ROWS

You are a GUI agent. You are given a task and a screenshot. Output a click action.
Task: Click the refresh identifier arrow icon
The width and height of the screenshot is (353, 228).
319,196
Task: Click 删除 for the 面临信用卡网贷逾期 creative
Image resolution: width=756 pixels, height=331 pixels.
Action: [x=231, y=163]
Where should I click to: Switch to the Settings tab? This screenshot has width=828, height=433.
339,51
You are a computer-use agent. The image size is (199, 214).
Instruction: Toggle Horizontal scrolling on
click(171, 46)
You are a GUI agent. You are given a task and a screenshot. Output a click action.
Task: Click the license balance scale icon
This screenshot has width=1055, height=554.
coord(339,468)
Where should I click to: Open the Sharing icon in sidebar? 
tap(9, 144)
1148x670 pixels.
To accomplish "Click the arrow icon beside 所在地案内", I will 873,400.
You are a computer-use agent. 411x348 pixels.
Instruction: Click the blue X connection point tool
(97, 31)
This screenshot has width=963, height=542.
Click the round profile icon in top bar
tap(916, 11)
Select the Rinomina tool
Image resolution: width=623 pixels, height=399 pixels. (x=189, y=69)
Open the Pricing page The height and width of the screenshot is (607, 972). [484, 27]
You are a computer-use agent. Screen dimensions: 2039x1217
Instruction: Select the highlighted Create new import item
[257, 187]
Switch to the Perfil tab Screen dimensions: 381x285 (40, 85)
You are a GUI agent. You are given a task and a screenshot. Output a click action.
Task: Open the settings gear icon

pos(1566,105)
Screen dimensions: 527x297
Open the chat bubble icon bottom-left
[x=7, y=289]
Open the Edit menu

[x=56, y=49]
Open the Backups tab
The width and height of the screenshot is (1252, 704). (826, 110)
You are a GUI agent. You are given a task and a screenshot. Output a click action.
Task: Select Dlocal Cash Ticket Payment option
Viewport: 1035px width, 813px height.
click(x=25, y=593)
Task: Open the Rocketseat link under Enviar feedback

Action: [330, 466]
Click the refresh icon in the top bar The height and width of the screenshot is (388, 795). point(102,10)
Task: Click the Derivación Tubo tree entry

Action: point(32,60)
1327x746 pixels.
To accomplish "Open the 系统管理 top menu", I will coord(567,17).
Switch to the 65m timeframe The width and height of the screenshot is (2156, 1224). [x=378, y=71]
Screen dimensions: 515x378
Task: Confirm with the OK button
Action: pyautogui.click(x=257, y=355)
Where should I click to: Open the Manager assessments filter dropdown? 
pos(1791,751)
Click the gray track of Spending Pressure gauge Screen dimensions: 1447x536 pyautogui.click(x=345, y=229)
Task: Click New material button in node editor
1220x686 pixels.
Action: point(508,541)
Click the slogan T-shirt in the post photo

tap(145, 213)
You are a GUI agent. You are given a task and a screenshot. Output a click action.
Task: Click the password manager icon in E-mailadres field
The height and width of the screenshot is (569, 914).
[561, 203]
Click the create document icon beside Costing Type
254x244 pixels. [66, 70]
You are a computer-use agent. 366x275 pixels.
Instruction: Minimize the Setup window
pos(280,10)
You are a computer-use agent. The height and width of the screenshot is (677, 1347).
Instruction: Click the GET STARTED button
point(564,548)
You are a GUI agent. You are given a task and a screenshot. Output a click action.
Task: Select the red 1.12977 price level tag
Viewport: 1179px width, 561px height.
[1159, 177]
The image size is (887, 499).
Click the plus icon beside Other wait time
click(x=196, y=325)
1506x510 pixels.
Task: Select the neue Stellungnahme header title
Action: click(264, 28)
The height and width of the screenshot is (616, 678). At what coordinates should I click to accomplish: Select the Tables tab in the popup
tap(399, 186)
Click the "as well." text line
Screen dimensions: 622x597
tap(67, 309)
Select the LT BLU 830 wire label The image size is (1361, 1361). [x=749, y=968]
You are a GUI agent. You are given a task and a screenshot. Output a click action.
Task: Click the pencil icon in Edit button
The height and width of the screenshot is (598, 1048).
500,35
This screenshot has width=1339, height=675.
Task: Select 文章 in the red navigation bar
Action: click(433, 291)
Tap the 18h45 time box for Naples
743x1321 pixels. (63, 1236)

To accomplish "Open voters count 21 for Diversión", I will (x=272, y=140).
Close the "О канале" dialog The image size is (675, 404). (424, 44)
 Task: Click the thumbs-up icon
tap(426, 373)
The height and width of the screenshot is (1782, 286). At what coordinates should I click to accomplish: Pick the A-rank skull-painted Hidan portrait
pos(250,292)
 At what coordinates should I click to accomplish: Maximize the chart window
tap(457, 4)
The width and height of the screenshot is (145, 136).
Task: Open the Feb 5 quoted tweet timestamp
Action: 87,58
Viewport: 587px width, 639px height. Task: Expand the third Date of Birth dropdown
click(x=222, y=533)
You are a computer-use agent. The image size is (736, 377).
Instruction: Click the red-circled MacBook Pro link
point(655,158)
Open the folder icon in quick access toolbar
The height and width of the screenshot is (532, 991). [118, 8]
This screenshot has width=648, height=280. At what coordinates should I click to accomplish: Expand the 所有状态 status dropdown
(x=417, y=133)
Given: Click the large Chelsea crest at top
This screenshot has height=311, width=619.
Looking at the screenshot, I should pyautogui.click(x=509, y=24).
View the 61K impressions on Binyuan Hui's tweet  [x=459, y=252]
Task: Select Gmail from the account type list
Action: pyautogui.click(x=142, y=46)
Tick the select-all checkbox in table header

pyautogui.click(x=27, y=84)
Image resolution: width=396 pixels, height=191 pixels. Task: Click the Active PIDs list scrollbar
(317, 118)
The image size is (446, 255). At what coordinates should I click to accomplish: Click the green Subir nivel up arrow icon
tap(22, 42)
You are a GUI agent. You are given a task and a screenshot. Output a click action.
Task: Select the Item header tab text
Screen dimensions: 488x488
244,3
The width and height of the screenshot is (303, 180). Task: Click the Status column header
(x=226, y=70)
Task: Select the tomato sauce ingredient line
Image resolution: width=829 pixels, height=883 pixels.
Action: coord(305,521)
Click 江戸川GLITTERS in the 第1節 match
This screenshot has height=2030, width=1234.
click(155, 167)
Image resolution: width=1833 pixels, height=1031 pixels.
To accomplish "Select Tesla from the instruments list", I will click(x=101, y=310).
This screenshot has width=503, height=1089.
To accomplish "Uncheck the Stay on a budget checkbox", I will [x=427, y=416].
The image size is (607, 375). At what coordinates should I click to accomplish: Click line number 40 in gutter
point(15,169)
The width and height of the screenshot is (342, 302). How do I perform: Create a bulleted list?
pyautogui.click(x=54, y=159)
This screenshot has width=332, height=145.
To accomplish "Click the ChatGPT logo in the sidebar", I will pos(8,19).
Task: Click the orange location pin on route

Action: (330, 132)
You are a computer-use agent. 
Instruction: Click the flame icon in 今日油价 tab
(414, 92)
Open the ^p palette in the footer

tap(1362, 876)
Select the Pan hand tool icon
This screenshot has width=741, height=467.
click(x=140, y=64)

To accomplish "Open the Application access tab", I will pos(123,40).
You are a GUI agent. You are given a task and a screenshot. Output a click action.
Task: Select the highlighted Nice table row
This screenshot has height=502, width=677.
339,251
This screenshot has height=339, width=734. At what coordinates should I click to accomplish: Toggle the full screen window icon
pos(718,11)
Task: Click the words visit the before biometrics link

WHAT THIS TASK INVOLVES
Copy the data between the lines containing "Task: Click the thumbs-up icon" and "pos(250,292)", inclusive, with the requests. Increase every coordinate in the answers by 63.

WRITTEN REPLY
 Task: Click the thumbs-up icon
tap(489, 436)
The height and width of the screenshot is (1782, 286). At what coordinates should I click to accomplish: Pick the A-rank skull-painted Hidan portrait
pos(313,355)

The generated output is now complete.